Reservoir in Buckinghamshire, England

Weston Turville Reservoir is a 19 hectare biological Site of Special Scientific Interest south of Weston Turville in Buckinghamshire. It is owned by the Canal & River Trust, and the open water is leased to sailing and fishing clubs while the surrounding land is managed by the Berkshire, Buckinghamshire and Oxfordshire Wildlife Trust. The site is in the Chilterns Area of Outstanding Natural Beauty.

The reservoir was built in 1797 to supply water to the Wendover Arm of the Grand Union Canal. Large areas now have a deep silt deposit but in the more open areas, fan-leafed water crowfoot, small pondweed and the European white water lily grow. The southwestern and southern parts have extensive reed beds and this is where water mudwort and orange foxtail are both found, both plants being rare in Buckinghamshire. There is a more varied flora in the southeastern part, with grey clubrush and lesser bulrush. The two chalk streams that flow into the reservoir pass through an area of tall fen and here, and by the side of a small pond, early marsh orchids grow. The trees are mostly grey willow, crack willow, silver birch and other deciduous species.

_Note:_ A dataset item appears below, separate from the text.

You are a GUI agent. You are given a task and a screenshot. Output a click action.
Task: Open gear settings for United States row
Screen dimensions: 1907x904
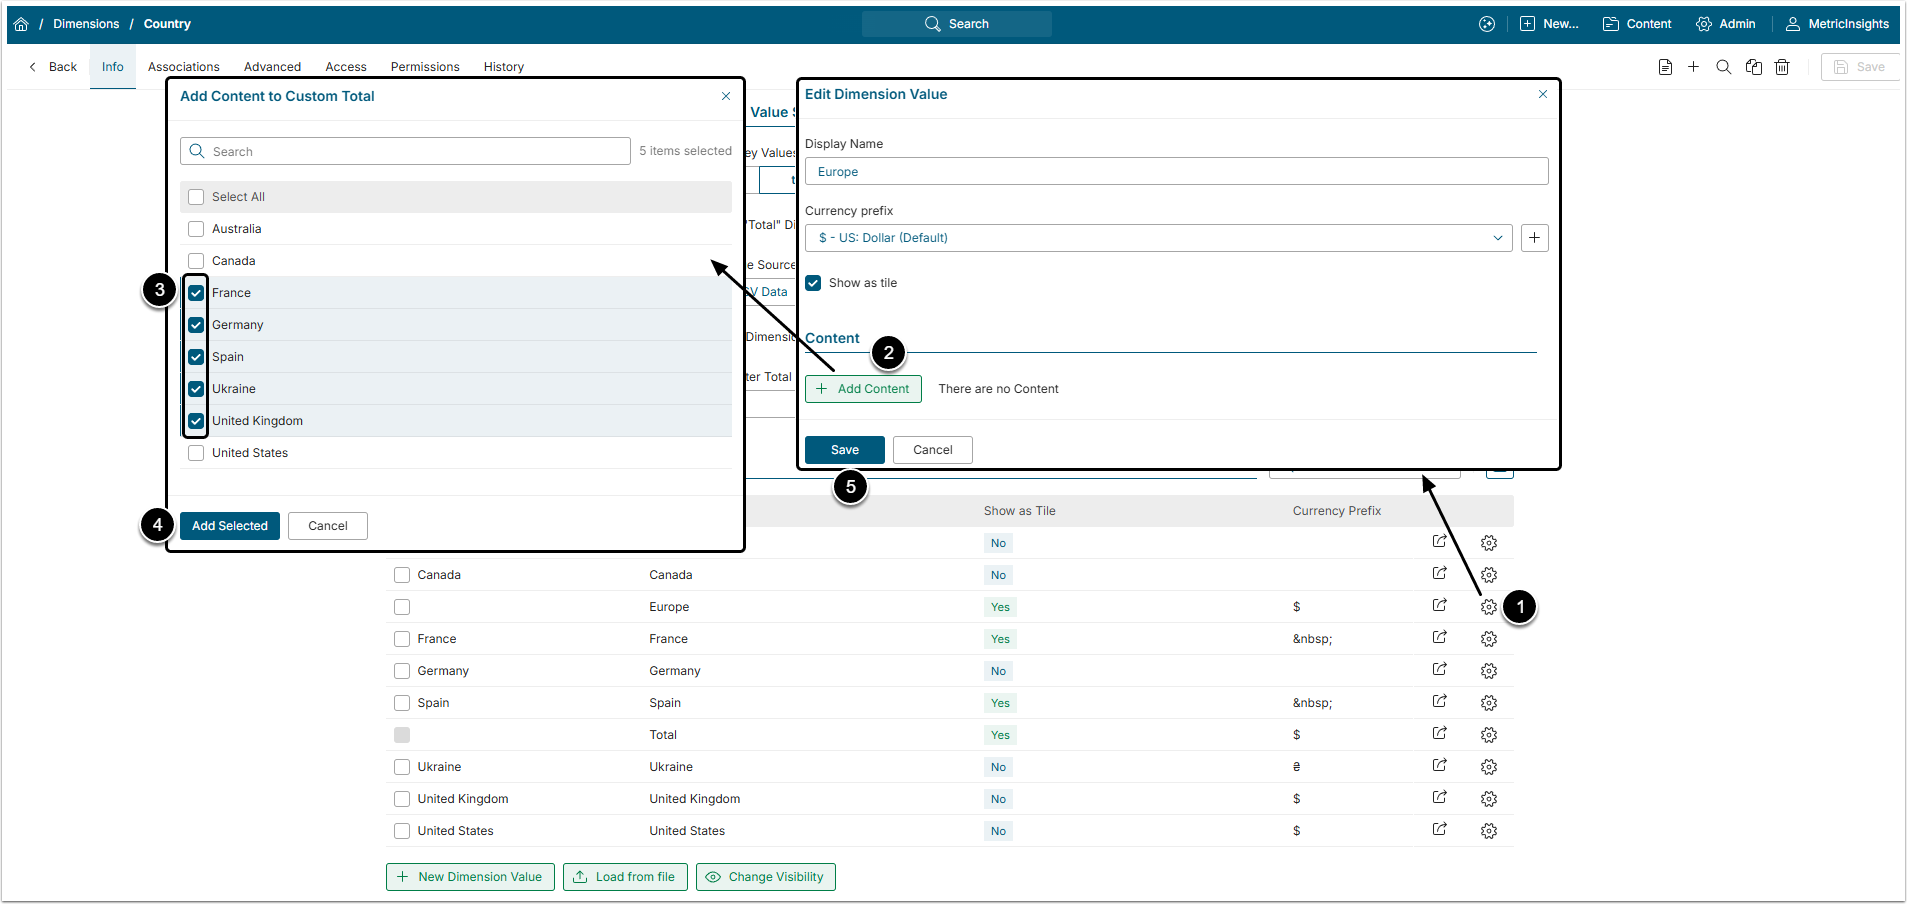[x=1488, y=831]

The open water is an important site for 46 species of over-wintering waterfowl, and it is nationally important for shovelers. The areas around the reservoir have tall fen, reed beds and willow carr, declining habitats in Britain. There are over 300 species of beetle, of which six are rare nationally.

There is access to the perimeter path around the reservoir from World's End Lane and Halton Lane. The reservoir is home to Aylesbury Sailing Club, which can be accessed on the same path.